| Input |
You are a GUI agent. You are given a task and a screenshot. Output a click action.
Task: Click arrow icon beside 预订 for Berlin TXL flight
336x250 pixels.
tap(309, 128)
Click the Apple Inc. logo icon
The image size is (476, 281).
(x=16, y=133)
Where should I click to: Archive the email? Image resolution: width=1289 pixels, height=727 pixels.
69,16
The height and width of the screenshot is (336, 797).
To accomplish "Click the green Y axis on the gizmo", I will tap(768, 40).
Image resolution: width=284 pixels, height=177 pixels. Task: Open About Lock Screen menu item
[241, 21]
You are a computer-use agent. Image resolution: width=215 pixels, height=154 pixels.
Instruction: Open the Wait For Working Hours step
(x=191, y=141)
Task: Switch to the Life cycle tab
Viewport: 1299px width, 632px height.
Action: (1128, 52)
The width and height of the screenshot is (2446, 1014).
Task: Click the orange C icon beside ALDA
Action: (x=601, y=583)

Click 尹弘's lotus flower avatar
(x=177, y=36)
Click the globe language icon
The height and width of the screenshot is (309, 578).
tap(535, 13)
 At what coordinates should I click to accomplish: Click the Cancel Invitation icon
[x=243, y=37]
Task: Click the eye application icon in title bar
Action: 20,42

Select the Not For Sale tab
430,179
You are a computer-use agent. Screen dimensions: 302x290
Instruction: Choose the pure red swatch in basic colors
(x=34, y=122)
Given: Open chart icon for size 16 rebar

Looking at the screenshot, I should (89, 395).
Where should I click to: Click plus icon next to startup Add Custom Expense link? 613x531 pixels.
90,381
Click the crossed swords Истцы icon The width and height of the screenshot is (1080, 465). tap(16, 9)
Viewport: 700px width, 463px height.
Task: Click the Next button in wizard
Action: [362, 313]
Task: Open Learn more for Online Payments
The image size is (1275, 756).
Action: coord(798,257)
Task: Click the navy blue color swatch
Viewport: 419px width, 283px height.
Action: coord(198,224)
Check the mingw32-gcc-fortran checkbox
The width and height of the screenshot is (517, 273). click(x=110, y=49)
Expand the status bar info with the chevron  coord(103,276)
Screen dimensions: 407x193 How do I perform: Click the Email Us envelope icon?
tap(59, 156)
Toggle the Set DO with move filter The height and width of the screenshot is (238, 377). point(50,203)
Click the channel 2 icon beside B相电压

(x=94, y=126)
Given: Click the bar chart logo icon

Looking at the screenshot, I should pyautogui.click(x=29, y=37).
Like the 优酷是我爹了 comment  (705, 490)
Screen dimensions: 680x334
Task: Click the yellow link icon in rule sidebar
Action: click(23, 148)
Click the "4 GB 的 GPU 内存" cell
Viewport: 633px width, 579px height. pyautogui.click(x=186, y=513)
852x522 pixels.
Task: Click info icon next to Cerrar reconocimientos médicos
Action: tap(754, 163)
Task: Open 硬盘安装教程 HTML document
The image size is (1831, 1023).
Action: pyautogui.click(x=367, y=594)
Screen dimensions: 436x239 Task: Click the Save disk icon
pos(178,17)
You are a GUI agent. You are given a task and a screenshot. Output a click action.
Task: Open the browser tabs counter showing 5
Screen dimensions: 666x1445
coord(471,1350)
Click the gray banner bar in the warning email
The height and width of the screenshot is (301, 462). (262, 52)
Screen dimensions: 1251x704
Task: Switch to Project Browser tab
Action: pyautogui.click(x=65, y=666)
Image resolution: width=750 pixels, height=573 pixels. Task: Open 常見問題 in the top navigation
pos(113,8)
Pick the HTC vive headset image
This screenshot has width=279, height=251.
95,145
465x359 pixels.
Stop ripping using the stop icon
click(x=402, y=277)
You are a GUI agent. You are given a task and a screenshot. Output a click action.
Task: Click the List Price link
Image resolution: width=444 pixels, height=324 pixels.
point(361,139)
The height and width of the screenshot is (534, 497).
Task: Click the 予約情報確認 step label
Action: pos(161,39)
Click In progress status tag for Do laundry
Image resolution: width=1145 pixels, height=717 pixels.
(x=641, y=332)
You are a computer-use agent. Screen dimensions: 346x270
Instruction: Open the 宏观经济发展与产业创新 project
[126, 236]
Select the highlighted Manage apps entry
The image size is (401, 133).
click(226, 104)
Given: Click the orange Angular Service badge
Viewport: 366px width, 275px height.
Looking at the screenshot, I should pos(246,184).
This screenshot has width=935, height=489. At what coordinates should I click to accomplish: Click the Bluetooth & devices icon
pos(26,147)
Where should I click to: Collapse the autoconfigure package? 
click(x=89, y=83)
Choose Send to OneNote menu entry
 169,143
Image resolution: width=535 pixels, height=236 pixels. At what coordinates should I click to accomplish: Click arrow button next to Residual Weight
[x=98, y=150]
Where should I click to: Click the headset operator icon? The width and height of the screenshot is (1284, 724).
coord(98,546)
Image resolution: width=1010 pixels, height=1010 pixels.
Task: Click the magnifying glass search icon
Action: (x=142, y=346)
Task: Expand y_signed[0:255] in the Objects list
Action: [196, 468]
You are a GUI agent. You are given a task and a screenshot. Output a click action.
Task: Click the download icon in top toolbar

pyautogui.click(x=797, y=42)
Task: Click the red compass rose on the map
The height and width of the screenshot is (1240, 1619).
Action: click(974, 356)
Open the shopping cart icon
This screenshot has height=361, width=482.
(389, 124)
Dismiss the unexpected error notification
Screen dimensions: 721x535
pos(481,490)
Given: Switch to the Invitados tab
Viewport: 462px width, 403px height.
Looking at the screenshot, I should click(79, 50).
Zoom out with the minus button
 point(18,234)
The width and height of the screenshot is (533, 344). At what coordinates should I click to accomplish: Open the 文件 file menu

| What to do |
Starting at the line that contains "Given: Switch to the Invitados tab", copy each line through the last line of the listing, and copy nothing else.

| Finished task |
Given: Switch to the Invitados tab
Viewport: 462px width, 403px height.
Looking at the screenshot, I should click(79, 50).
Zoom out with the minus button
 point(18,234)
The width and height of the screenshot is (533, 344). At what coordinates should I click to accomplish: Open the 文件 file menu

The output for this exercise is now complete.